◆ Task item
Although the records contain pictures, only their text should be set down, exactly as written.

◆ Input data

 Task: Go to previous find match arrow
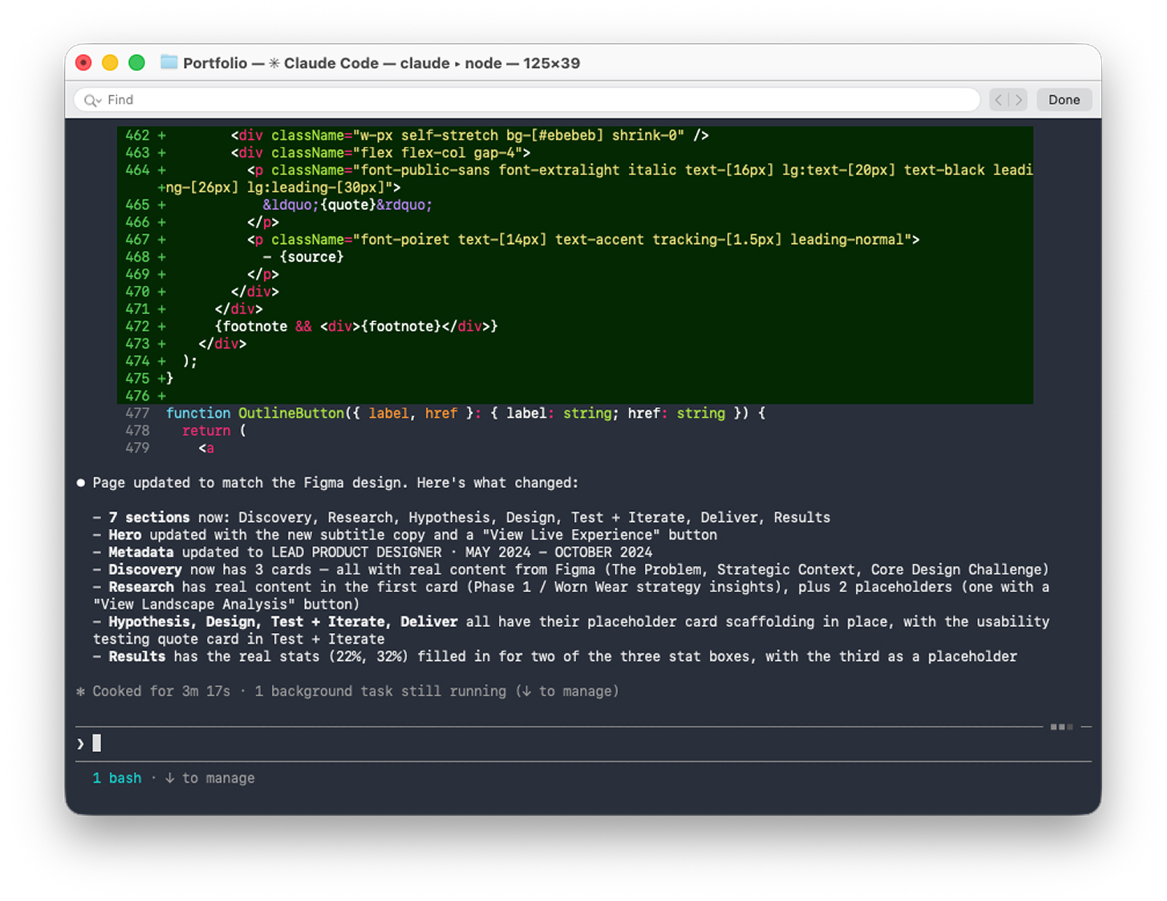(999, 100)
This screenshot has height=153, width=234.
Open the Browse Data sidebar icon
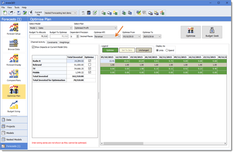[x=14, y=45]
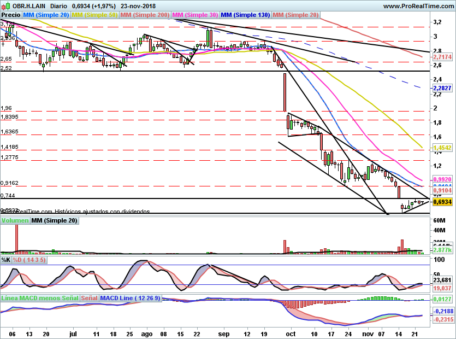Click the 23,681 stochastic value tag

(x=441, y=280)
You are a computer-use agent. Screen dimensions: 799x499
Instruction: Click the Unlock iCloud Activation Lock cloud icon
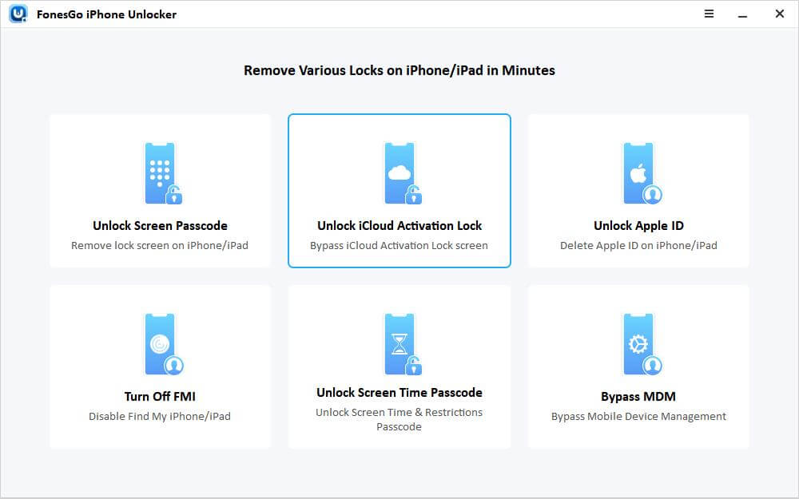(400, 170)
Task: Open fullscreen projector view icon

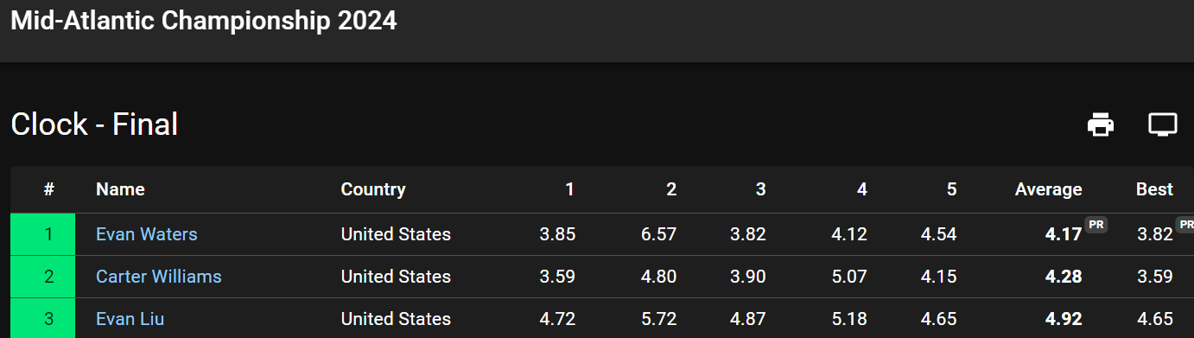Action: [x=1163, y=124]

◆ Result
 Task: Go to previous find match arrow
(999, 100)
This screenshot has height=153, width=234.
Open the Browse Data sidebar icon
[x=14, y=45]
Click the 23,681 stochastic value tag

(x=441, y=280)
You are a computer-use agent. Screen dimensions: 799x499
Instruction: Click the Unlock iCloud Activation Lock cloud icon
(400, 170)
Task: Open fullscreen projector view icon

Action: [x=1163, y=124]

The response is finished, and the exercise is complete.